Solid-State Imaging Spectrometer Research Articles

Statistical uncertainties in temperature diagnostics for hot coronal plasma using the ASCA SIS

Statistical uncertainties in determining the temperatures of hot (0.5 keV to 10 keV) coronal plasmas are investigated. The statistical precision of various spectral temperature diagnostics is established by analyzing synthetic ASCA Solid-state Imaging Spectrometer (SIS) CCD spectra. The diagnostics considered are the ratio of hydrogen-like to helium-like line complexes of $Z\ge14$ elements, line-free portions of the continuum, and the entire spectrum. While fits to the entire spectrum yield the highest statistical precision, it is argued that fits to the line-free continuum are less susceptible to atomic data uncertainties but lead to a modest increase in statistical uncertainty over full spectral fits. Temperatures deduced from line ratios can have similar accuracy but only over a narrow range of temperatures. Convenient estimates of statistical accuracies for the various temperature diagnostics are provided which may be used in planning ASCA SIS observations.

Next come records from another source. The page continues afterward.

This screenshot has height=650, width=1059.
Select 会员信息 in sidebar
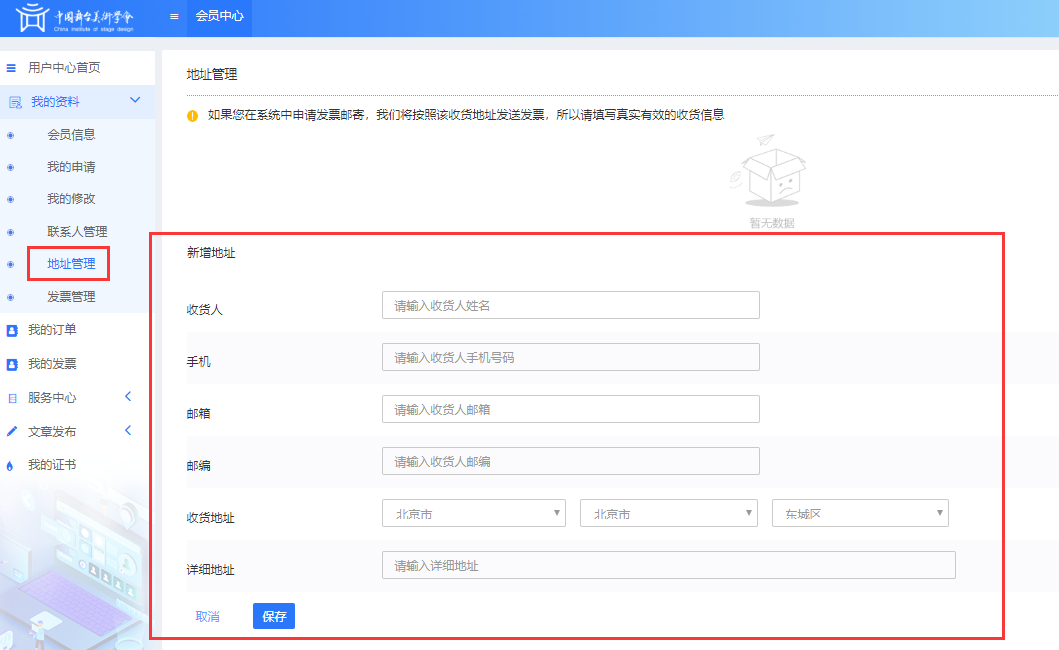click(x=71, y=135)
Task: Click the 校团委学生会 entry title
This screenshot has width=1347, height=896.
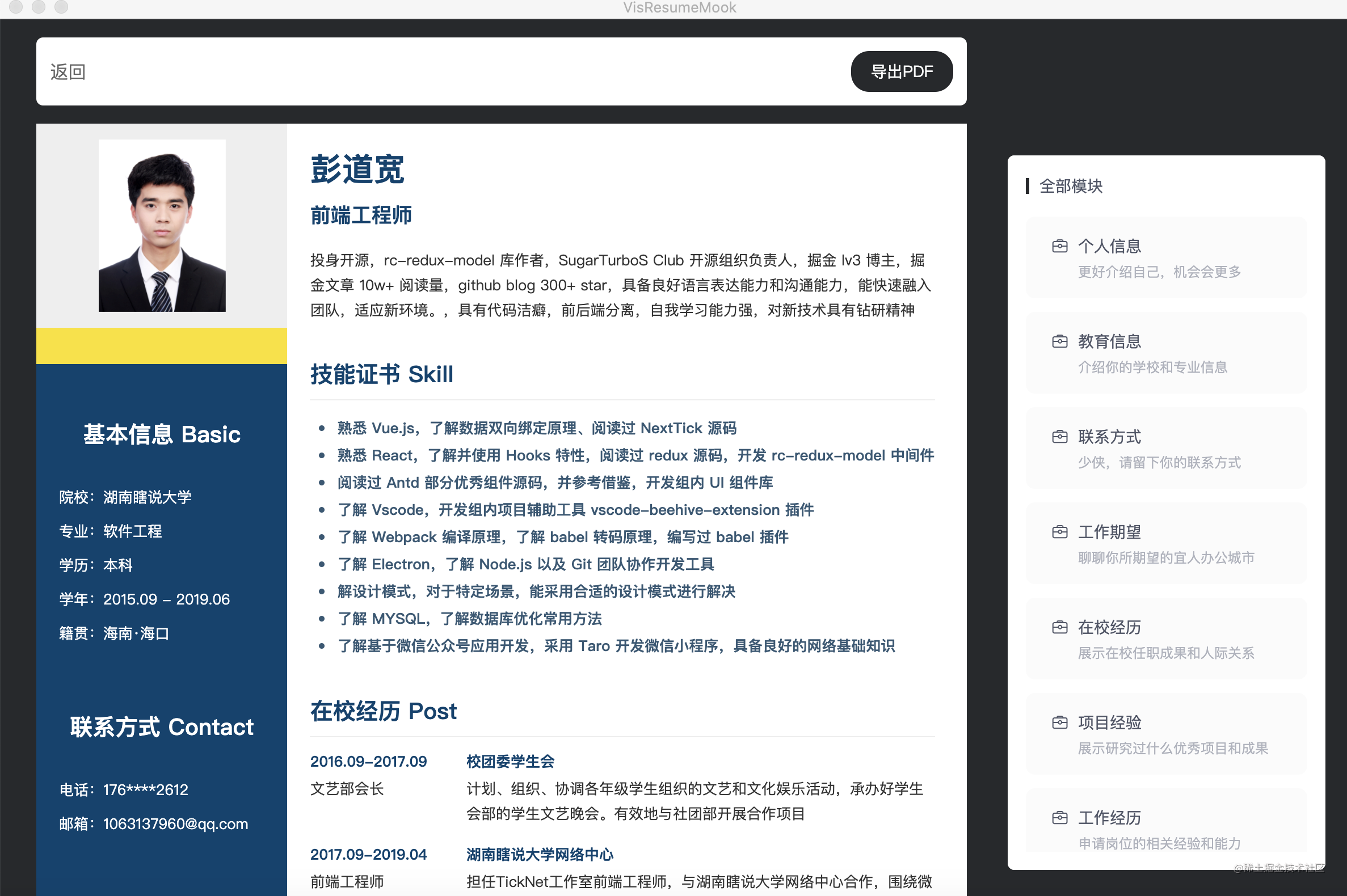Action: (x=510, y=762)
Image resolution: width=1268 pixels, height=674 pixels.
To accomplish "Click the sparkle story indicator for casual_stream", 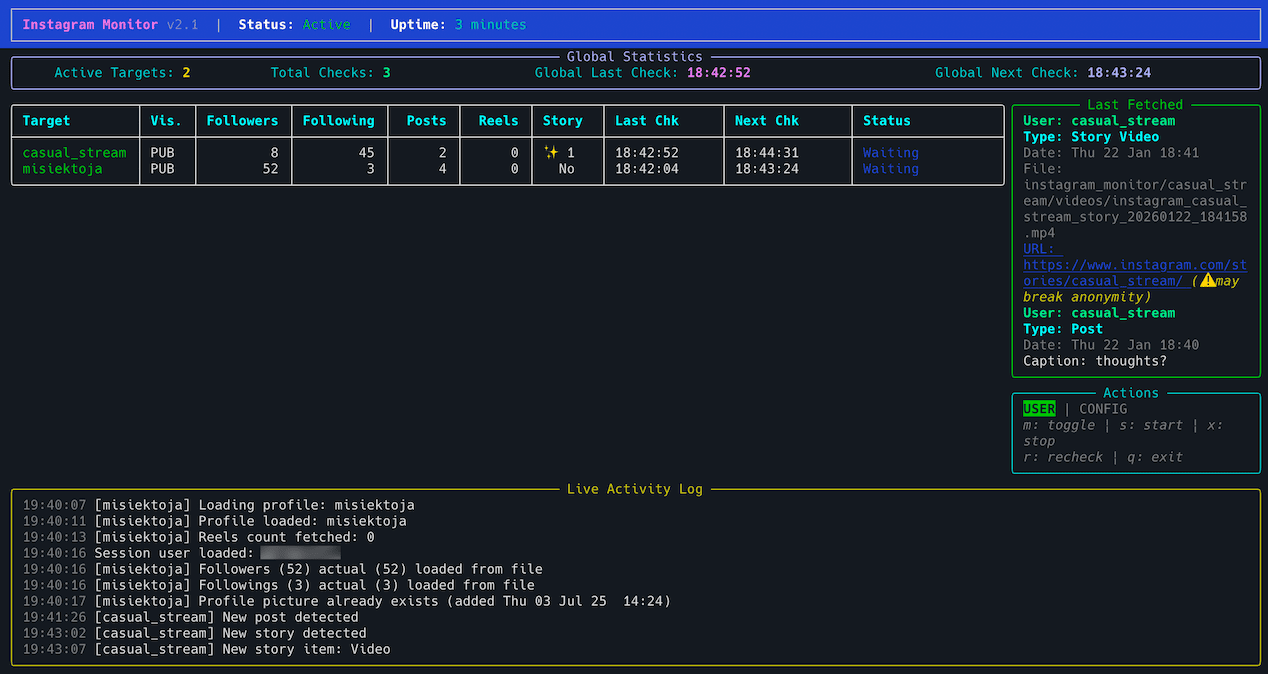I will [x=549, y=152].
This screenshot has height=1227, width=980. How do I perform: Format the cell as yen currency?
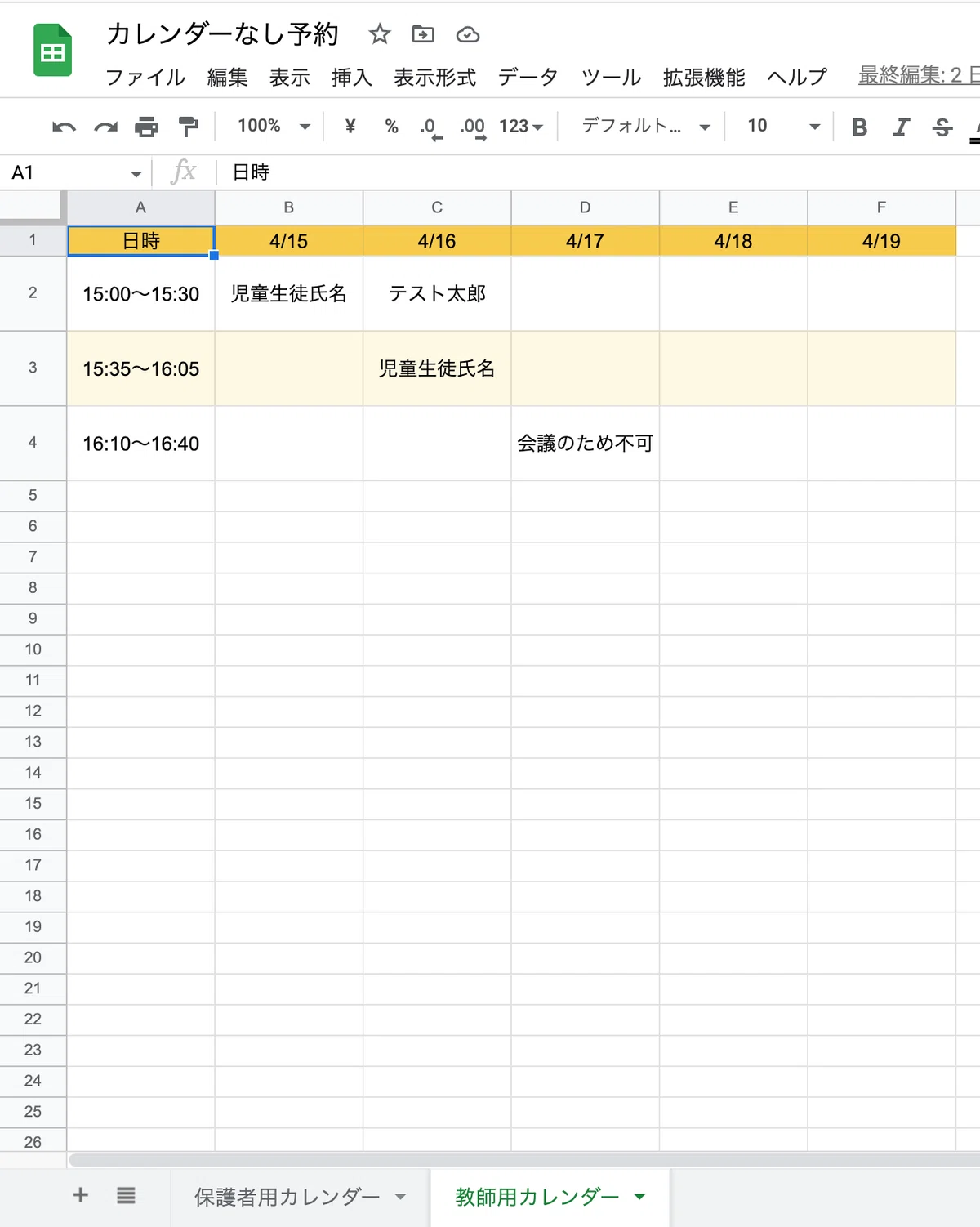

Proton damage in X-ray CCDs for space applications: ground evaluation techniques and effects on flight performance

We report measurements of effects of 2.1 and 40 MeV protons on charge coupled device X-ray detectors of a type soon to be launched on several astronomical research satellites. We discuss ground performance characterization techniques and compare our measurements to simple models of the detector damage mechanism. We predict detector performance degradation rates in low-earth orbit. We plan to compare these predictions to early flight data obtained from the solid state imaging spectrometer (SIS) focal plane instrument mounted on the Japan/US X-ray astronomy satellite Asuka launched on February 20, 1993.